DO THIS. Rewrite the stretch from the line containing "Viewport: 1568px width, 521px" through the line containing "click(x=312, y=104)", both ends included, keeping the requests and multiplying every coordinate in the answers by 0.25, rounding to whole numbers with halves rounded up. Give only these lines.

RECORDS SHOWN.
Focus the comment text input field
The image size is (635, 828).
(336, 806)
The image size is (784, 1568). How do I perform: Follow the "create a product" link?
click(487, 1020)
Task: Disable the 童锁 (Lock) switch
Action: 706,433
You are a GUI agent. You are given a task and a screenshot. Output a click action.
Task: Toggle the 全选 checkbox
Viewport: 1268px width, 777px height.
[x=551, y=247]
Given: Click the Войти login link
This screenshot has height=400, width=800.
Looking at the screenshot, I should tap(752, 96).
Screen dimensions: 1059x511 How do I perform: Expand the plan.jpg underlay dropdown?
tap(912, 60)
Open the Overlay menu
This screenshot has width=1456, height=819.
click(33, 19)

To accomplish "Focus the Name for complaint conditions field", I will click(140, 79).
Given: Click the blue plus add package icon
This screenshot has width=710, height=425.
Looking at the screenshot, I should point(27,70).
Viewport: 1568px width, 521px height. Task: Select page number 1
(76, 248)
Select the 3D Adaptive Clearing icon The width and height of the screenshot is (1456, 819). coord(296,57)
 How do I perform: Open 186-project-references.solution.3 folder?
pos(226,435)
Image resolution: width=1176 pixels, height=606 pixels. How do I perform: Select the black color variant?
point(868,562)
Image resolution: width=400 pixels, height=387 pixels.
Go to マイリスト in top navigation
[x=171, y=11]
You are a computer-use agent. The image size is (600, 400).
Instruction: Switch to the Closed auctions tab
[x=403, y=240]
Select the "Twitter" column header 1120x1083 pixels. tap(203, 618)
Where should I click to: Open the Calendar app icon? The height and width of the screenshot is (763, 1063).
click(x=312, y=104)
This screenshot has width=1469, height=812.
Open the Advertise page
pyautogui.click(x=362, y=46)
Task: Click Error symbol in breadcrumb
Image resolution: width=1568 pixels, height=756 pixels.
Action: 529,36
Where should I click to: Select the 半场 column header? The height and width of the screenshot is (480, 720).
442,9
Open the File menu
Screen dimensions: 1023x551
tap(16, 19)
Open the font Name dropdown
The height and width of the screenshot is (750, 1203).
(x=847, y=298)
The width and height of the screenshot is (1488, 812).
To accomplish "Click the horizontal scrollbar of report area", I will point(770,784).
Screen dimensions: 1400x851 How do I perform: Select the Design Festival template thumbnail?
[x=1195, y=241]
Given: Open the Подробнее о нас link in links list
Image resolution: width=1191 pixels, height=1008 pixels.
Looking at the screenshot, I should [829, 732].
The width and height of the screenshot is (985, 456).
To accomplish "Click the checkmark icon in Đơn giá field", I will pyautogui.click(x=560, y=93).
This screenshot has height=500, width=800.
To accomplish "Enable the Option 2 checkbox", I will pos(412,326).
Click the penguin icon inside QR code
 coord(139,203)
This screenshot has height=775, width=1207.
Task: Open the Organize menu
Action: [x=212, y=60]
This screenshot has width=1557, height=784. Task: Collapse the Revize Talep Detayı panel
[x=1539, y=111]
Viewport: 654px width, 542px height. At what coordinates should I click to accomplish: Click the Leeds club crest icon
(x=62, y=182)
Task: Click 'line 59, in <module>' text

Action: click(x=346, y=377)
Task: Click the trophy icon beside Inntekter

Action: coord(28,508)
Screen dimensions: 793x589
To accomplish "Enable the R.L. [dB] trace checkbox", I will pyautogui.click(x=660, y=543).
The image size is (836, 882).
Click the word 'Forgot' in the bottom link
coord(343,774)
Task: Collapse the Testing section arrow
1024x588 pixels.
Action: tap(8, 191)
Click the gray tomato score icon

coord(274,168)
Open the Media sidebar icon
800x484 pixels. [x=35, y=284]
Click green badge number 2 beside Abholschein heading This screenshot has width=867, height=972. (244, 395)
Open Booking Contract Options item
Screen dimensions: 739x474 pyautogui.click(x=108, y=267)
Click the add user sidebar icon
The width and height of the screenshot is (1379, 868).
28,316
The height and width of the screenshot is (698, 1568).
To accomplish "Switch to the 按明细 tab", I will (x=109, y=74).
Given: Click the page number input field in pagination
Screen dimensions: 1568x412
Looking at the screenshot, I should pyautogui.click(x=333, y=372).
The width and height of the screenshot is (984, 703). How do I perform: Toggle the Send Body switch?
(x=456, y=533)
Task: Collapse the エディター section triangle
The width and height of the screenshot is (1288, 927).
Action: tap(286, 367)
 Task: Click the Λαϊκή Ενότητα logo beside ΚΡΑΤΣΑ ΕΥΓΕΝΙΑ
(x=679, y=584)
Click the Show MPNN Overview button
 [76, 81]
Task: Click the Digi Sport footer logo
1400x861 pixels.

WRITTEN RESPONSE.
Viewport: 1568px width, 521px height. Task: Select page number 1
(19, 62)
Select the 3D Adaptive Clearing icon The width and height of the screenshot is (1456, 819). coord(74,14)
 How do I perform: Open 186-project-references.solution.3 folder?
pos(57,109)
Image resolution: width=1176 pixels, height=606 pixels. How do I perform: Select the black color variant?
point(217,141)
Image resolution: width=400 pixels, height=387 pixels.
Go to マイリスト in top navigation
[x=43, y=3]
You are a computer-use agent. The image size is (600, 400).
Instruction: Switch to the Closed auctions tab
[x=101, y=60]
Select the "Twitter" column header 1120x1083 pixels. tap(51, 155)
Where should I click to: Open the Calendar app icon? The height and width of the screenshot is (763, 1063).
click(x=78, y=26)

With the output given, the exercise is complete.